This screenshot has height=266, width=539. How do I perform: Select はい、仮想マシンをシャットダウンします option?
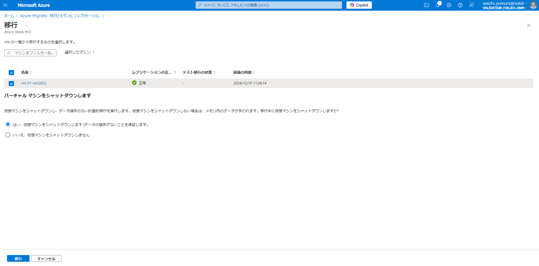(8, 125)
______
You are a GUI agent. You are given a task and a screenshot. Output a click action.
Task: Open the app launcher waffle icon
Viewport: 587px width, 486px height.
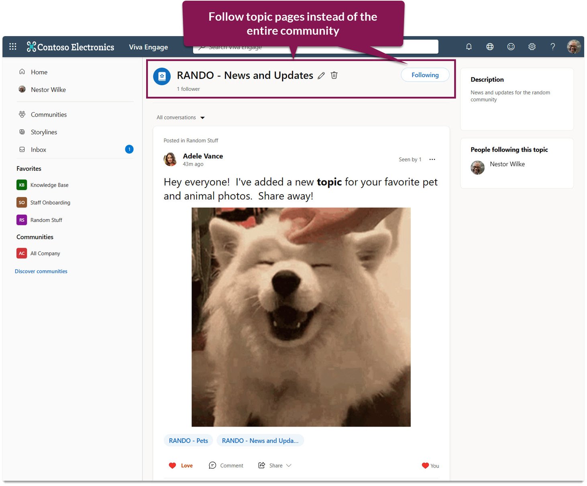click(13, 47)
______
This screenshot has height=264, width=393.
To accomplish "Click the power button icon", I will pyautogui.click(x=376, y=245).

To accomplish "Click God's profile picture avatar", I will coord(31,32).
______
→ WORK REQUEST
Tally every line in these entries where the string "icon" occurs. The tally alone is the answer.

→ TASK OUTPUT
2